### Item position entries
------------------------------
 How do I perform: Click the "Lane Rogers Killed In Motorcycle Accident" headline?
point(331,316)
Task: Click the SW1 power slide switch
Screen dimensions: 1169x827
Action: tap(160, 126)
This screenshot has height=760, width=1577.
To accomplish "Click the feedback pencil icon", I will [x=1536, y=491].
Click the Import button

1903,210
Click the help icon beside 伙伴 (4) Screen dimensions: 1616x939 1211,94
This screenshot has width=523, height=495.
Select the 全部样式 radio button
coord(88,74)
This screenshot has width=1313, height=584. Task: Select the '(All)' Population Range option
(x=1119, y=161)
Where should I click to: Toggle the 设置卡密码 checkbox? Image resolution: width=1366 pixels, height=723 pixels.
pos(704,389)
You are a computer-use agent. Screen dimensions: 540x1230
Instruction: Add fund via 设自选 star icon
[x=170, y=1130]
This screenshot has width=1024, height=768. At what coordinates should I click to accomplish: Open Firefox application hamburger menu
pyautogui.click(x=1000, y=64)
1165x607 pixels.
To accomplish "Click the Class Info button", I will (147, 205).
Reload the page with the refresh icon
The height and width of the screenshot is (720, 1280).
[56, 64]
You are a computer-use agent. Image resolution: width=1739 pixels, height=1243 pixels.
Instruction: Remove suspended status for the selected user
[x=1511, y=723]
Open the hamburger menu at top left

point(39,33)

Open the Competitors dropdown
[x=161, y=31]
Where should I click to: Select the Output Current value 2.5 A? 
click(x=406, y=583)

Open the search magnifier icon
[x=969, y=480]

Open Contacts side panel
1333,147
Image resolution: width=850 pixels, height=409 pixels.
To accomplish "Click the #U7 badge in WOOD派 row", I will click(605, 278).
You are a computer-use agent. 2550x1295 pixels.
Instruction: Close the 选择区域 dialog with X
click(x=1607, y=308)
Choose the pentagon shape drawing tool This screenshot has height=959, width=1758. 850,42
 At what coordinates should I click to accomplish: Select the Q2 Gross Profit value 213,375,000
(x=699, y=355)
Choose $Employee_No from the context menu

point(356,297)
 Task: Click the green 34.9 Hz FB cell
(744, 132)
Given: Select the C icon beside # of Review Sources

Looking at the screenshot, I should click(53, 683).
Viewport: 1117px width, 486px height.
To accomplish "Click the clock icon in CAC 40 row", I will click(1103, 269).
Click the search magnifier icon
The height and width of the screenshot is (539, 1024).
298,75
------------------------------
### INSTRUCTIONS TO FOLLOW
Rewrite the rows from the start up to and including the line with "[x=170, y=1130]", swapping "Screen dimensions" for "Display size" and leaving everything else unchanged.

### FINISHED TASK
 How do I perform: Click the "Lane Rogers Killed In Motorcycle Accident" headline?
point(331,316)
Task: Click the SW1 power slide switch
Display size: 1169x827
Action: tap(160, 126)
This screenshot has height=760, width=1577.
To accomplish "Click the feedback pencil icon", I will [x=1536, y=491].
Click the Import button

1903,210
Click the help icon beside 伙伴 (4) Display size: 1616x939 1211,94
This screenshot has width=523, height=495.
Select the 全部样式 radio button
coord(88,74)
This screenshot has width=1313, height=584. Task: Select the '(All)' Population Range option
(x=1119, y=161)
Where should I click to: Toggle the 设置卡密码 checkbox? Image resolution: width=1366 pixels, height=723 pixels.
pos(704,389)
You are a computer-use agent. Display size: 540x1230
Instruction: Add fund via 设自选 star icon
[x=170, y=1130]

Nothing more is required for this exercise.